Many international, federal, and state privacy laws require organizations that handle individuals' personal information to maintain clearly written and up-to-date legal policies on their websites and apps.

Online marketplaces rely on the collection and processing of personal information to complete transactions between buyers and sellers, making legal policies a necessity for their websites and apps.

This article will explain what an online marketplace is, what legal policies are required for marketplaces and the laws that require those policies, and what basic and marketplace-specific clauses you should include within your legal policies.

What is an Online Marketplace?

An online marketplace is a website or app where third-party sellers can list their products. Sales are processed via the marketplace, as opposed to directly between the seller and the buyer. While online marketplaces take care of the transaction process, the seller is still responsible for fulfilling and shipping the order.

Online marketplaces can be large-scale operations, such as in the case of Amazon or Facebook Marketplace, or they can be as simple as your business's website. The defining factor of an online marketplace is that it acts as an intermediary between buyers and sellers.

What Legal Agreements Do Online Marketplaces Need?

Some of the basic legal policies an online marketplace should have are a Privacy Policy, a Terms and Conditions Agreement, a Return and Refund Policy, and a Cookie Policy.

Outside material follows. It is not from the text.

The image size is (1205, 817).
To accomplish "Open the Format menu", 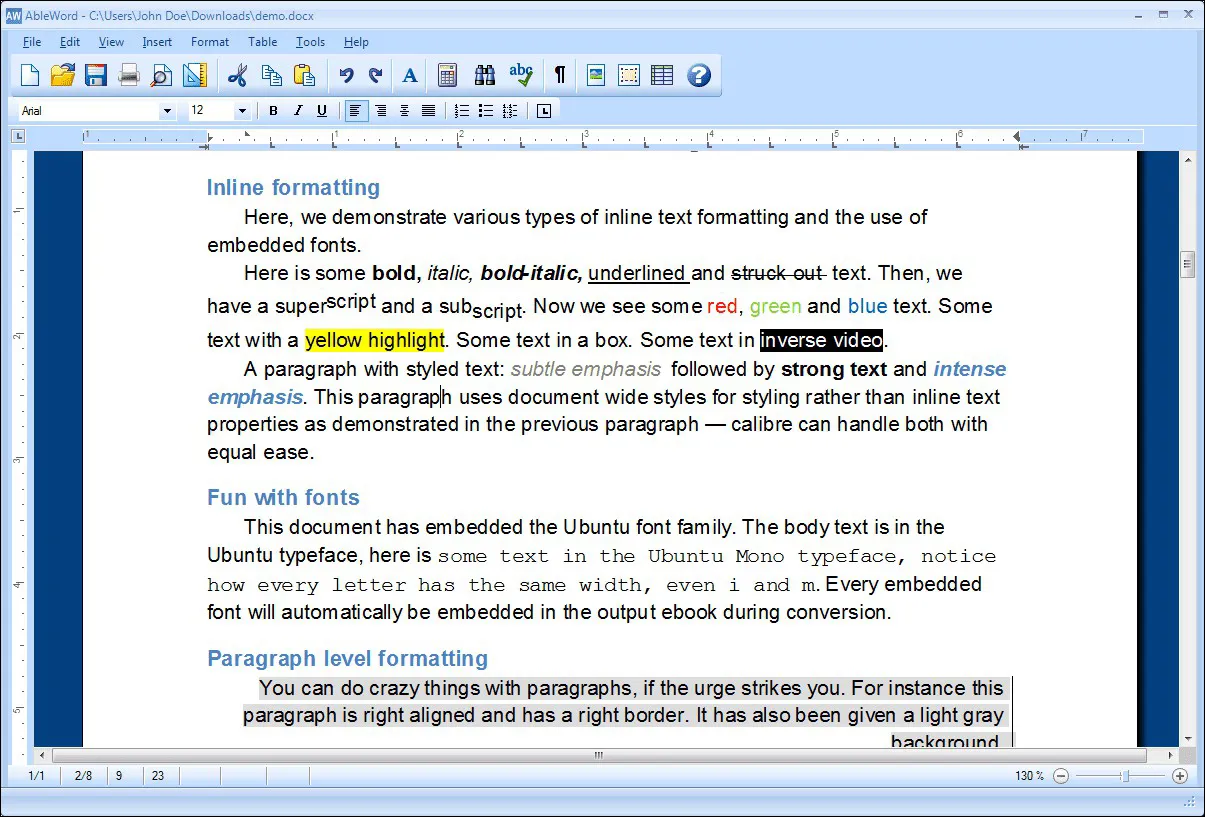I will point(210,42).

It's important to make sure that these policies include relevant clauses and are easily accessible.

Any time an entity collects or handles individuals' personal information, it needs to be aware of and comply with all applicable privacy and data protection laws, many of which require organizations to maintain accessible legal agreements on their websites and apps.

Since online marketplaces are arenas in which numerous transactions requiring personal information can take place each day, it's crucial that they have appropriate legal policies in place.

Privacy Policy

A Privacy Policy is a statement that describes how you collect, use, share, and protect individuals' personal information.

Amazon's Privacy Notice provides users with information about how it collects and processes their personal information:

Amazon Privacy Notice with table of contents highlighted

Terms and Conditions Agreement

A Terms and Conditions agreement is a document that outlines the rules that users must agree to in order to use your services.

The rules and guidelines you establish in your Terms and Conditions agreement (also known as Terms of Service or Terms of Use) give you control of your website and protect you from liability. Most Terms and Conditions agreements protect your right to stop any abuse of your website or even close accounts for any users who violate your terms.

Having a Terms and Conditions agreement for your marketplace can help do the following:

  • Protect you from legal liability
  • Give you rights to control your website and who uses it
  • Set forth your payment/refund rules
  • Allow you to decide who resolves your disputes

Etsy's Terms of Use covers the rules that users must agree to abide by in order to use its site:

Etsy Terms of Use table of contents

While there are currently no laws that require you to maintain a Terms and Conditions agreement, it's still a good idea to have one as it functions to inform users of the rules they need to follow in order to use your website or app and to limit your legal liability.

Return and Refund Policy

A Return and Refund Policy describes how and under what conditions users can request a return or a refund, how you process returns, and how you deal with refund requests.

A Return and Refund Policy can be included in your Terms and Conditions agreement, or it can function as a standalone document.

Poshmark uses its Return Policy to inform users that all sales are final unless a customer purchases something that they don't receive, or that doesn't match the item's description:

Poshmark Return Policy summary

Cookies Policy

A Cookies Policy lists the types of cookies that your website uses, and lets users know how the cookies are used and how long they remain on the user's computer or mobile device.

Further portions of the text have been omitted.